Examens complémentaires
Aucun examen complémentaire systématique n’est indiqué. Il peut être discuté une radiographie thoracique de face dans les formes les plus graves ou à visée de diagnostic différentiel.
Prise en charge
La prise en charge repose donc avant tout sur la désobstruction des voies aériennes supérieures. Il est également nécessaire de maintenir un apport calorique adapté aux besoins du nourrisson : fractionnement alimentaire ou alimentation entérale en 1re intention avec une sonde naso-gastrique en cas d’apports < 50 % sur 3 prises consécutives(2). La position proclive longtemps recommandée n’a pas été prouvée dans la littérature ; il est nécessaire de rappeler aux parents les recommandations de couchage en décubitus dorsal pour la prévention de la mort inattendue du nourrisson. Dans la grande majorité des cas, le recours hospitalier n’est pas nécessaire. Il faut être vigilant durant les 48 premières heures du début des symptômes respiratoires, période durant laquelle tout nourrisson est susceptible de s’aggraver, et en particulier, s’il existe des critères de vulnérabilité ou environnementaux. Le recours à l’oxygénothérapie est recommandé dans les formes modérées si la SpO2 est < 91 % à l’éveil et 90 % au sommeil. Dans les formes graves, l’indication est pour une SpO2 < 94 %(3). La surveillance en continu de la SpO2 par oxymétrie de pouls n’est recommandée que dans les formes graves et pour les nourrissons nécessitant de l’oxygène. Dans les autres cas, une surveillance discontinue doit être proposée. La valeur cible recommandée pour le sevrage en oxygène est une SpO2 ≥ 92 % chez un nourrisson en état stable, sans comorbidité respiratoire et en l’absence de désaturations brutales fréquentes (> 3/heure). En cas de non-amélioration ou d’aggravation sous oxygène, il est recommandé de modifier le support respiratoire par une CPAP ou des lunettes à haut débit à 2 l/kg/min, sans supériorité actuelle prouvée de l’une des deux techniques(4). Les données de la littérature ne permettent pas de retenir les indications parmi l’arsenal thérapeutique proposé. Aucun traitement médicamenteux n’a montré son efficacité dans la prise en charge de la BA, de même que la kinésithérapie respiratoire de désencombrement bronchique. Chez les nourrissons hospitalisés, la kinésithérapie de désencombrement bron chique n’a pas montré de bénéfice(5). En ambulatoire, les études sont de faibles effectifs et/ou avec des critères de jugement non adaptés, nécessitant une étude nationale de bonne qualité méthodologique(6).

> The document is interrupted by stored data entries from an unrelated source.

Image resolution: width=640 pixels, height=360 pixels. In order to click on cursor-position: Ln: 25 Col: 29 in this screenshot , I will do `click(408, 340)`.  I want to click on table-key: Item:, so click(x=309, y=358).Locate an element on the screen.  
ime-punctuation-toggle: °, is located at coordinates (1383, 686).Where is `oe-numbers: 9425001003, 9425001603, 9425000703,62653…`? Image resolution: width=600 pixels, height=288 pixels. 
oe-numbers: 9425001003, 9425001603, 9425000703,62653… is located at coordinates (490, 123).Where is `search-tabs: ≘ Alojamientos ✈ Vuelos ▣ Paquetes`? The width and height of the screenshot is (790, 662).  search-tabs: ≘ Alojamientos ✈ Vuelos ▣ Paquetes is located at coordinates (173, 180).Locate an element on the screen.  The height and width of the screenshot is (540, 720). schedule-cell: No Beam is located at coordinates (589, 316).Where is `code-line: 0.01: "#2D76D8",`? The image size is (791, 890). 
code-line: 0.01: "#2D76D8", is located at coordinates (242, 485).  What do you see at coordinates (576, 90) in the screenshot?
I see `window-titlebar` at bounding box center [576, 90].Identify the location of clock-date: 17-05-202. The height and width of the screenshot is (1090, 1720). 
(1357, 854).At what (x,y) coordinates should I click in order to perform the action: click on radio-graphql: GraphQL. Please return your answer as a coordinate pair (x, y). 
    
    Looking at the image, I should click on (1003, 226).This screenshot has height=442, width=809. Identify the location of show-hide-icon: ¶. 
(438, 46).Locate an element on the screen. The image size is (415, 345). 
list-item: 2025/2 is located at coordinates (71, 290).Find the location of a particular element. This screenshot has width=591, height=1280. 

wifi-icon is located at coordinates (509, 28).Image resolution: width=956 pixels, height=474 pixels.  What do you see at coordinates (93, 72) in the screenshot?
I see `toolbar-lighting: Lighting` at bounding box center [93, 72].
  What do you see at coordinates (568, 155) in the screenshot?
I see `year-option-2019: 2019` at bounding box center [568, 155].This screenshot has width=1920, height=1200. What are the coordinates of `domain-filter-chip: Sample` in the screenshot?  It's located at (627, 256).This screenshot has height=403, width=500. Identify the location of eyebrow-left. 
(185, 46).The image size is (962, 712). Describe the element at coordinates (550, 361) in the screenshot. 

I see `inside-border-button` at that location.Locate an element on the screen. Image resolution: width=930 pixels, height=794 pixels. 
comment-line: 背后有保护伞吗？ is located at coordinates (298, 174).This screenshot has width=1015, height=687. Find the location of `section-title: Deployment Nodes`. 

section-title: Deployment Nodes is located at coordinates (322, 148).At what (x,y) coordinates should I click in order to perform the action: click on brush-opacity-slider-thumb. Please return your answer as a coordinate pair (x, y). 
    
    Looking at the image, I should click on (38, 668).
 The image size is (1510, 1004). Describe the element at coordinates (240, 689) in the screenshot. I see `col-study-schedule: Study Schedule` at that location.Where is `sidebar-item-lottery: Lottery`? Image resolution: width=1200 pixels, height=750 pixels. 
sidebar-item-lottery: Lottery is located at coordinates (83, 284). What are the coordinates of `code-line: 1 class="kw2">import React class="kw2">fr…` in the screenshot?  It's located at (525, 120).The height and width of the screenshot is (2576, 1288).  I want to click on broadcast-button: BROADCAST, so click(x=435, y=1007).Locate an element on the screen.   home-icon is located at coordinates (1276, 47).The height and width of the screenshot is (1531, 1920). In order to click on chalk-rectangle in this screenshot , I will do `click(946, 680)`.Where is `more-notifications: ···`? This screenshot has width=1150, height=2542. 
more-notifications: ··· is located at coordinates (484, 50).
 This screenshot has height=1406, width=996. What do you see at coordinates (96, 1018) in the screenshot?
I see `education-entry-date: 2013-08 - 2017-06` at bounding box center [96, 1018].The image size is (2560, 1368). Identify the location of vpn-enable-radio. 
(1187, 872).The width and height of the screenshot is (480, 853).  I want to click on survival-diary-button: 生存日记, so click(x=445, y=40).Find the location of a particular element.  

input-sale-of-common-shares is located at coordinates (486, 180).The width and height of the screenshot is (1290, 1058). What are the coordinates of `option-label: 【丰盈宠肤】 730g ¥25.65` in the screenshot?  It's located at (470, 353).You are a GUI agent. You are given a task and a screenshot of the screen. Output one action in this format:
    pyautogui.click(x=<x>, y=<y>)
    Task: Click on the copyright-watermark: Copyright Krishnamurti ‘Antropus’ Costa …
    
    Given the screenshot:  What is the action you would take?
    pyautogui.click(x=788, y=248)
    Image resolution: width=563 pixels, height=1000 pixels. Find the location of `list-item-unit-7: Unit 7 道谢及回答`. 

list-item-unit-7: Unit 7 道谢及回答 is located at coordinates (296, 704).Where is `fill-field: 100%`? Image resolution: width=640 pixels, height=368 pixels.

Prévention et éducation à la santé
Le groupe de travail a souligné l’importance de la participation active des professionnels de santé pour la réévaluation des nourrissons et l’éducation thérapeutique des familles, notamment leur aide à la désobstruction des voies aériennes supérieures et l’apprentissage de la reconnaissance des signes conduisant à consulter un médecin en urgence, ainsi que les recours d’urgence possibles dans leur territoire de sante.
Évolution naturelle
La phase aiguë de la maladie dure en moyenne 10 jours, avec une toux résiduelle isolée pouvant durer jusqu’à 4 semaines. En cas d’évolution inhabituelle avec la persistance de signes respiratoires au-delà de 4 semaines, il est recommandé d’adresser le nourrisson à un pédiatre ou pneumo-pédiatre.
Conclusion
• En pratique, nous retiendrons que les recommandations de 2019 définissent la BA comme un premier épisode de dyspnée chez un nourrisson de moins de 12 mois.
• La recherche des critères de gravité clinique, de vulnérabilité et d’environnement permet de classer la gravité de la BA et de définir le niveau de recours aux soins.
• La prise en charge repose avant tout sur une désobstruction rhino-pharyngée et un fractionnement alimentaire.
• Une surveillance active et une éducation des familles sont primordiales dans cette pathologie épidémique fréquente.